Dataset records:
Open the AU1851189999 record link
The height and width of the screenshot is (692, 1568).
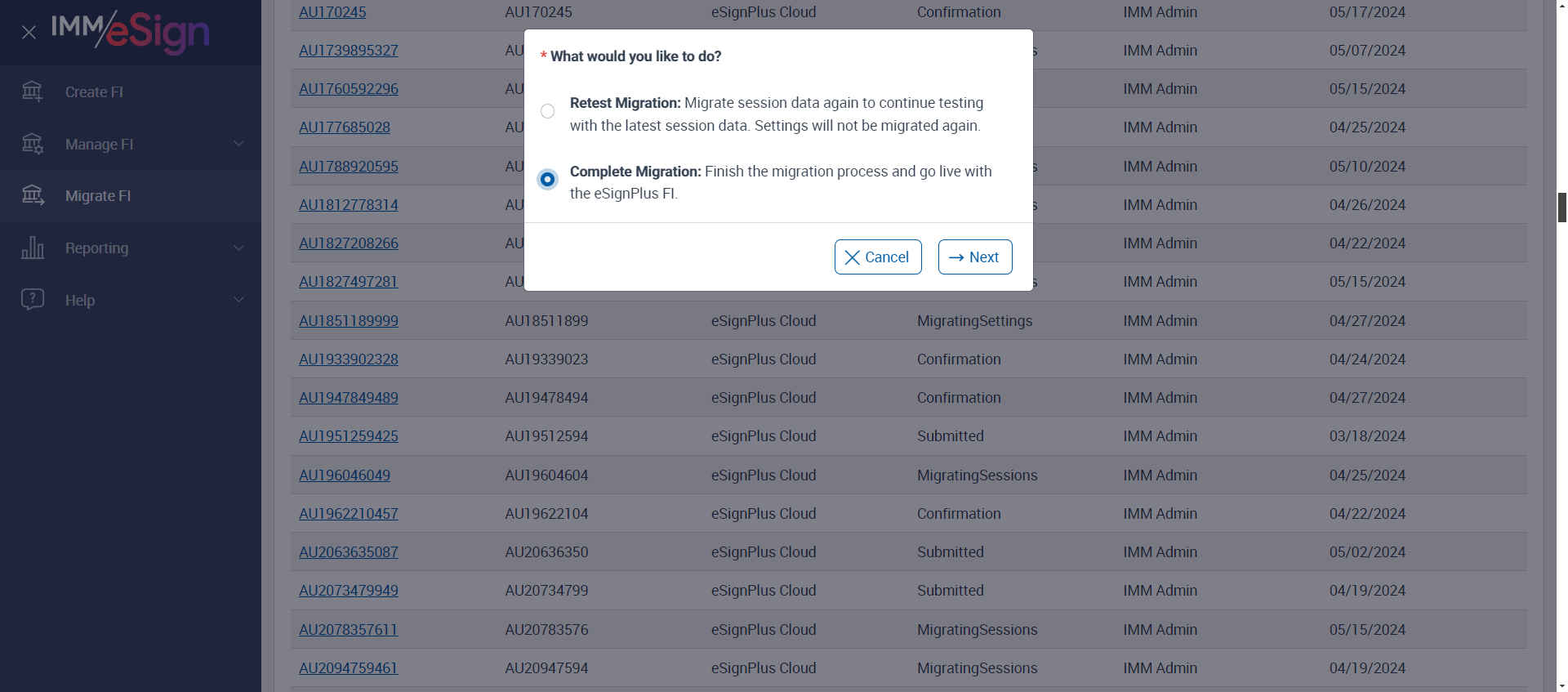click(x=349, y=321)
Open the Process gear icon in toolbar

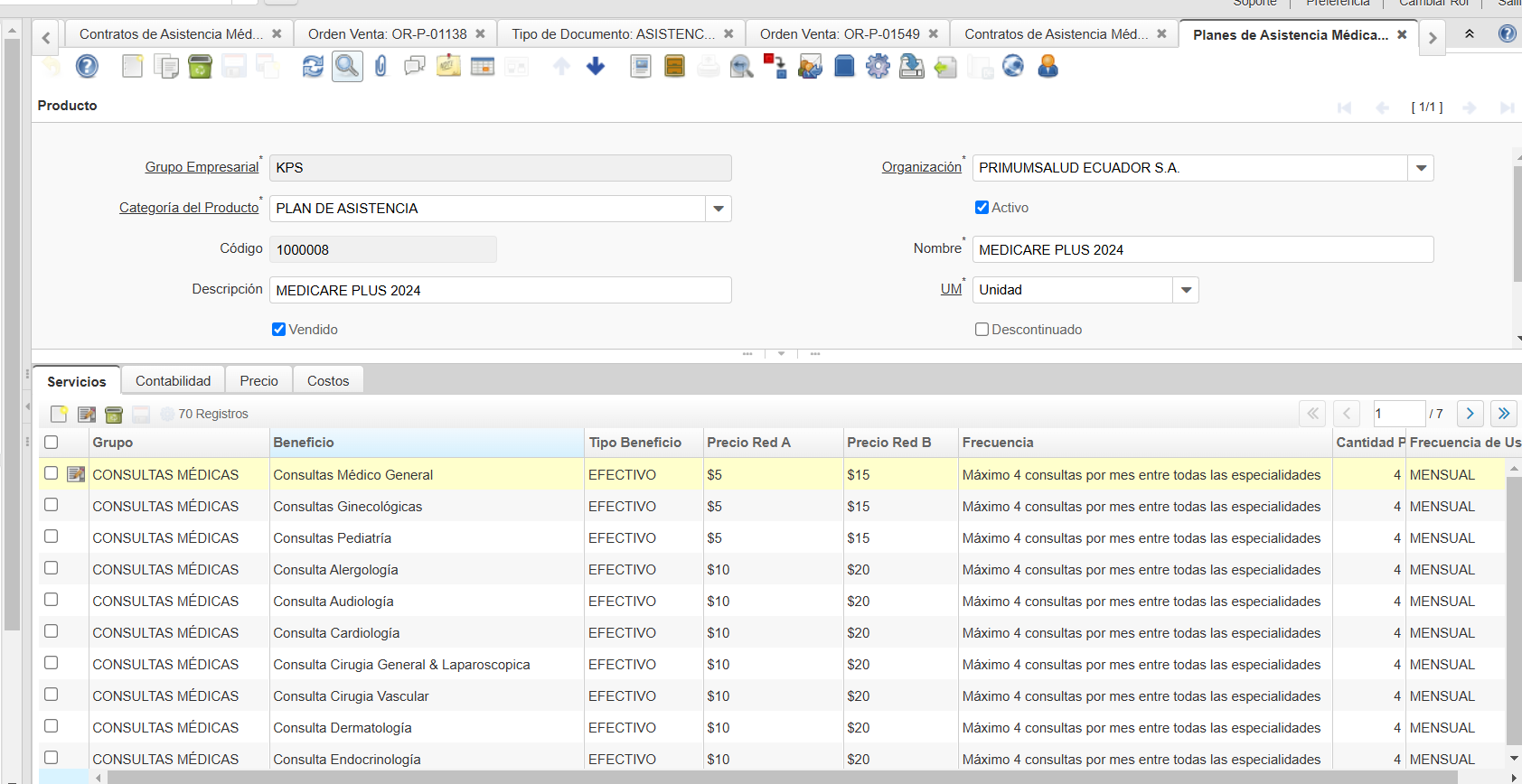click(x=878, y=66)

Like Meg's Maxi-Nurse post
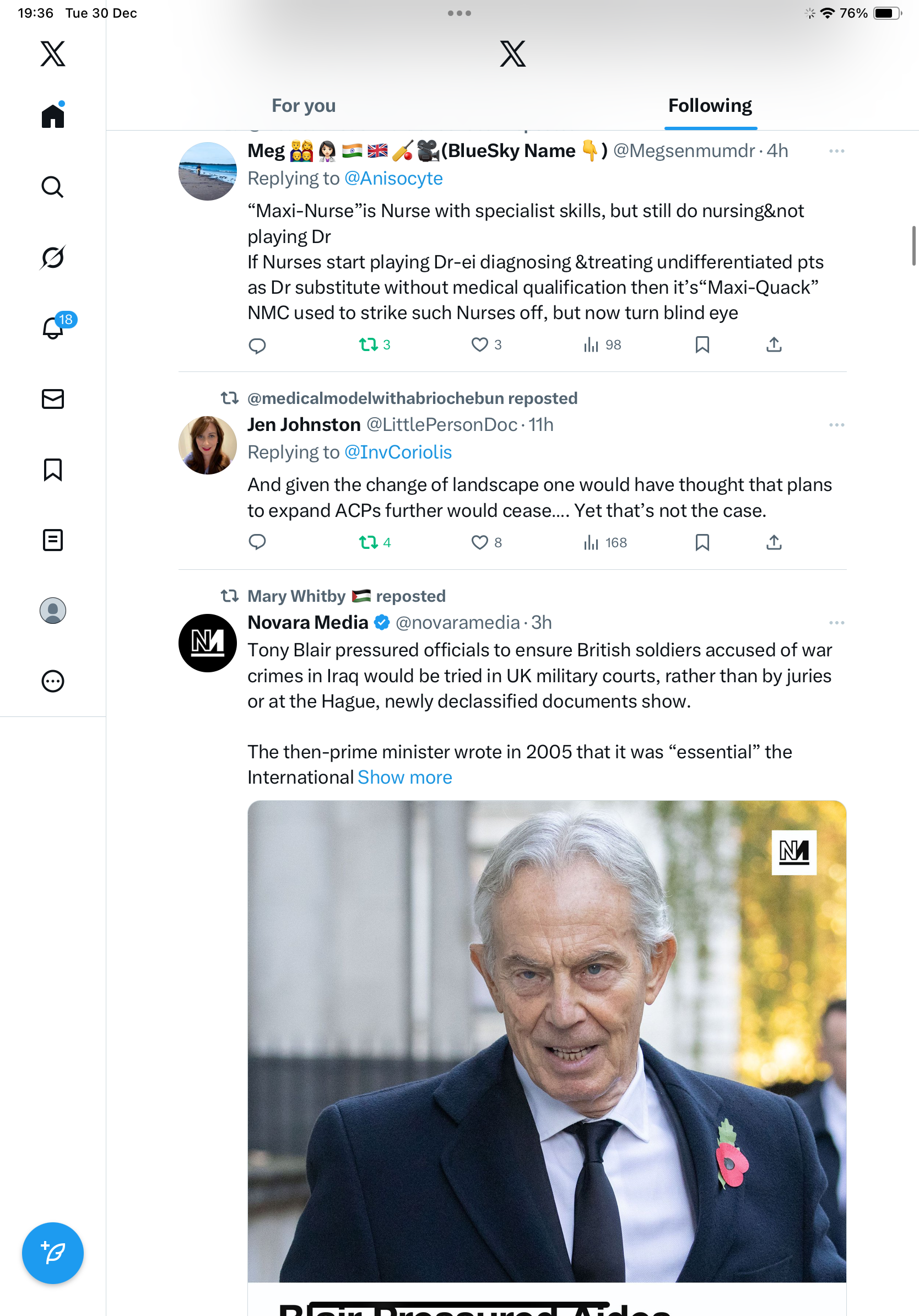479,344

Task item | Exact copy, no pictures: please print the data above once more.

Solution |
Open the AU1851189999 record link
The height and width of the screenshot is (692, 1568).
click(x=349, y=321)
Open the Process gear icon in toolbar

click(x=878, y=66)

Like Meg's Maxi-Nurse post
479,344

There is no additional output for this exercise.